-------- Material for this exercise --------

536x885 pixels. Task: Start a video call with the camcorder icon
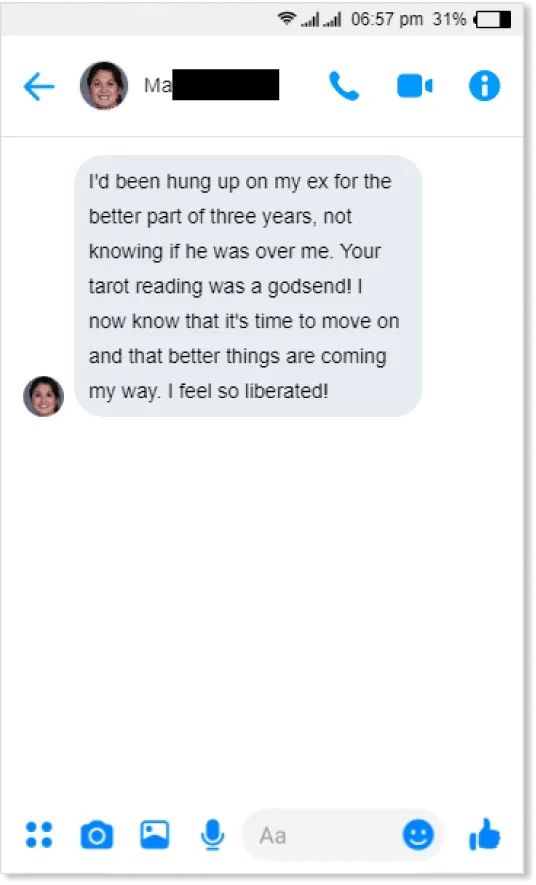pos(415,86)
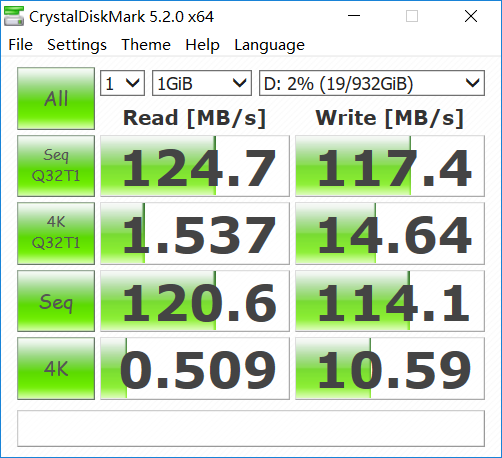The height and width of the screenshot is (458, 502).
Task: Close the CrystalDiskMark window
Action: (x=471, y=16)
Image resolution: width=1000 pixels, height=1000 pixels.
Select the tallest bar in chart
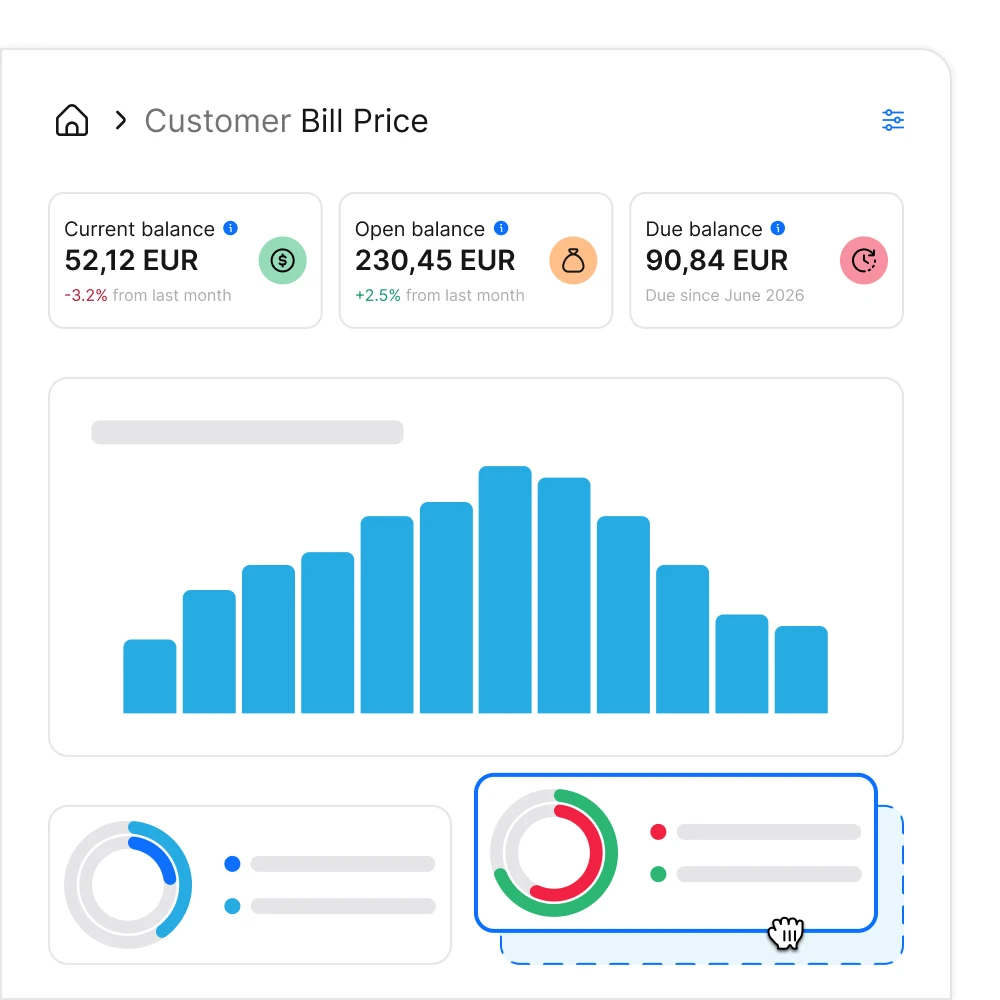pos(505,589)
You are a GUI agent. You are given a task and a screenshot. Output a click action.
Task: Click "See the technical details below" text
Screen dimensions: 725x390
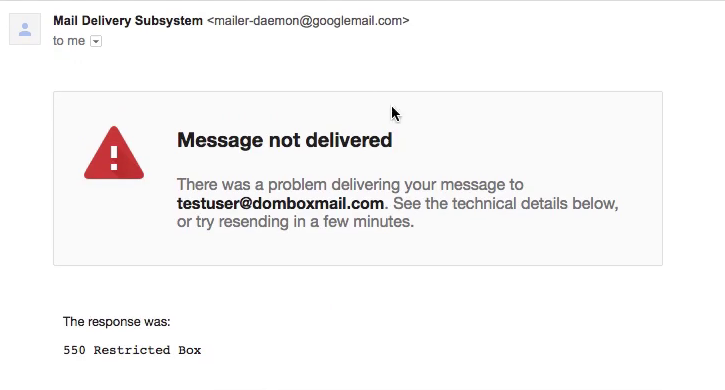coord(504,204)
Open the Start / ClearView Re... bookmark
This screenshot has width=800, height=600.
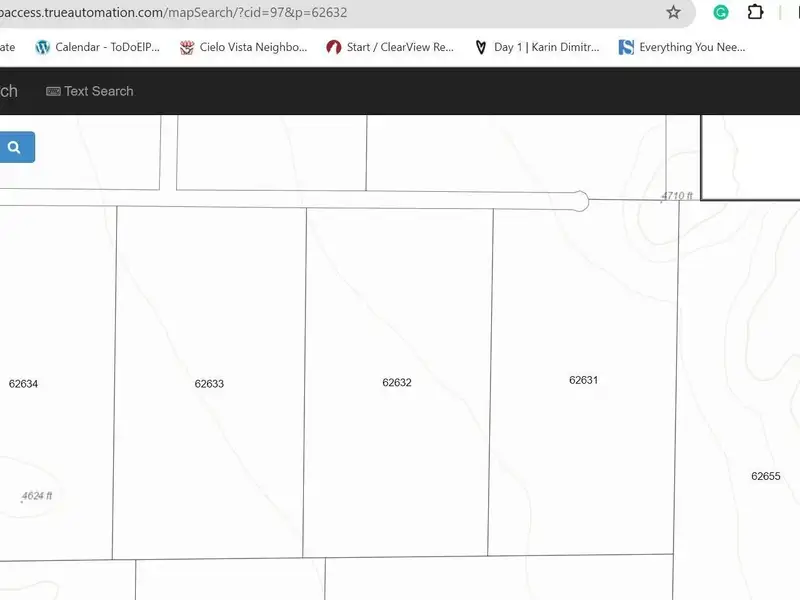390,47
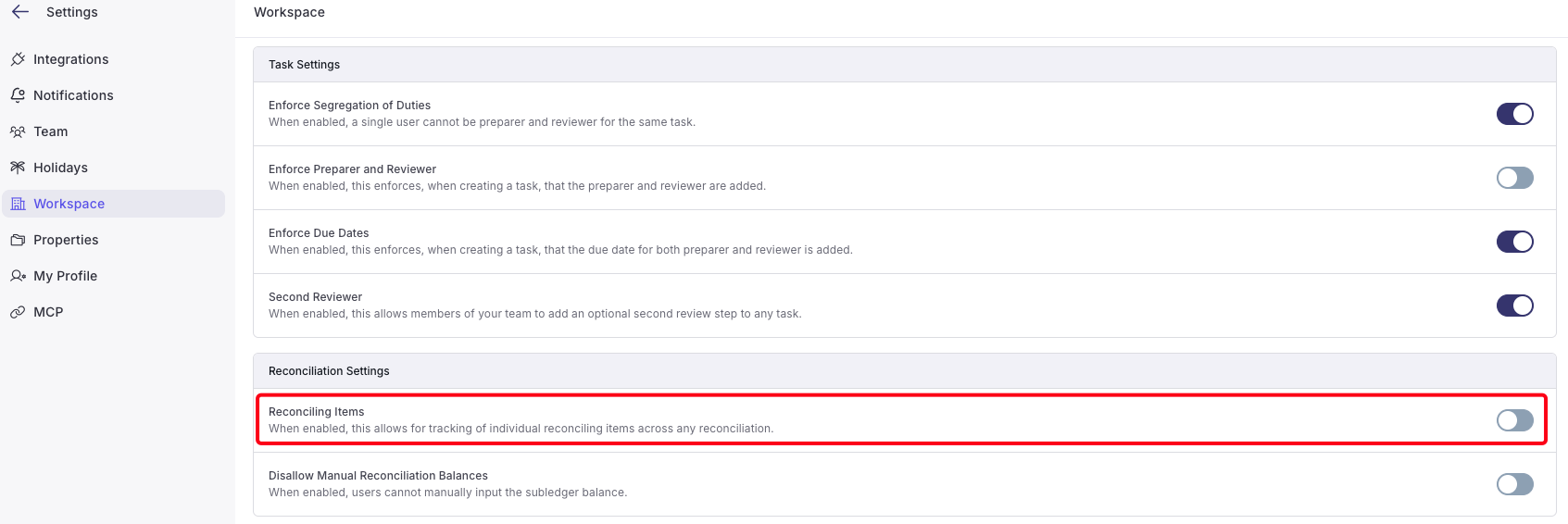Click the Holidays palm tree icon
The height and width of the screenshot is (524, 1568).
pyautogui.click(x=18, y=168)

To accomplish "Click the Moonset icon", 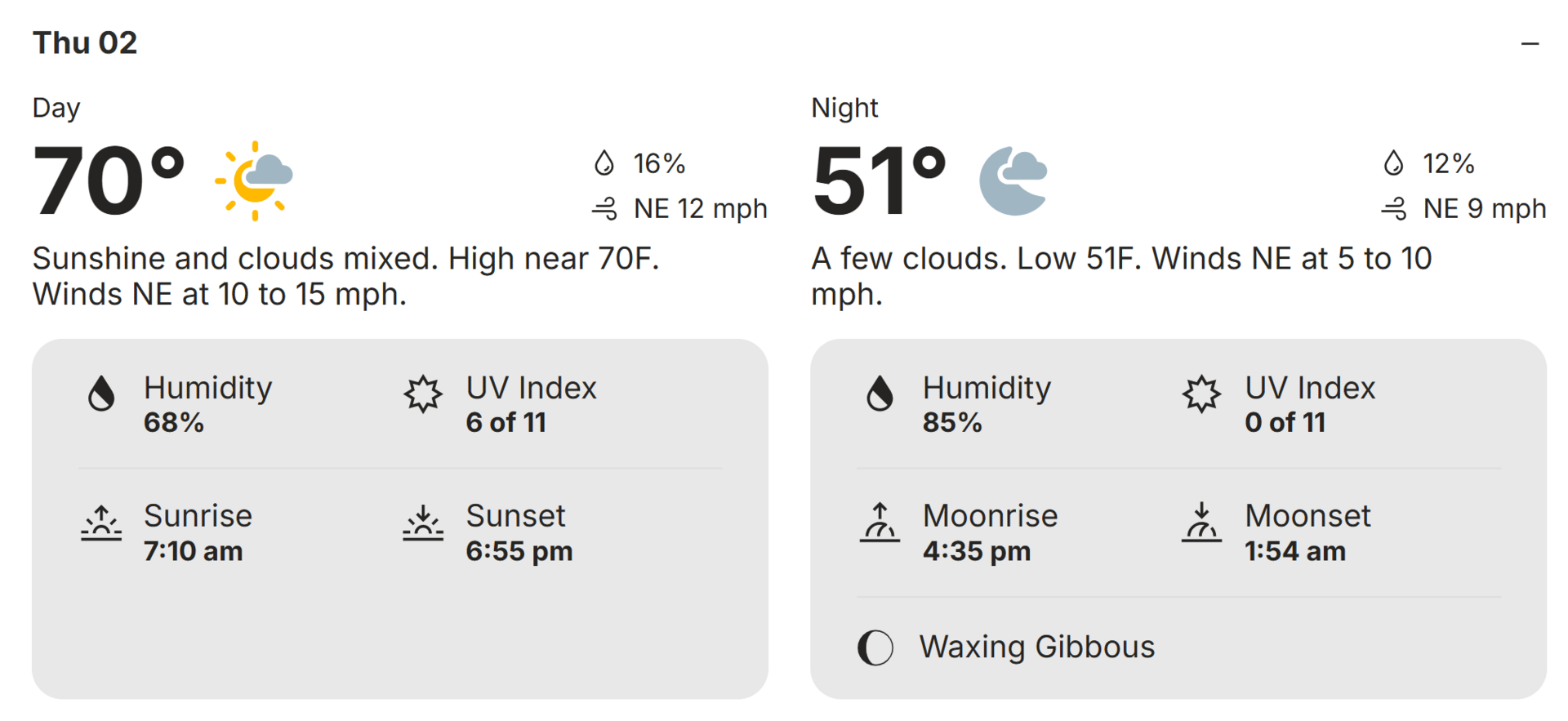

--------

Problem statement →
The result should be the full set of entries above, restated exactly and without images.

Result of this exercise →
536x885 pixels. Task: Start a video call with the camcorder icon
pos(415,86)
The height and width of the screenshot is (458, 502).
Task: Close the CrystalDiskMark window
Action: (x=471, y=16)
Image resolution: width=1000 pixels, height=1000 pixels.
Select the tallest bar in chart
pos(505,589)
You are a GUI agent. You are given a task and a screenshot. Output a click action.
Task: Click "See the technical details below" text
Screen dimensions: 725x390
coord(504,204)
Open the Start / ClearView Re... bookmark
This screenshot has width=800, height=600.
390,47
Click the Holidays palm tree icon
The height and width of the screenshot is (524, 1568).
pyautogui.click(x=18, y=168)

To accomplish "Click the Moonset icon", 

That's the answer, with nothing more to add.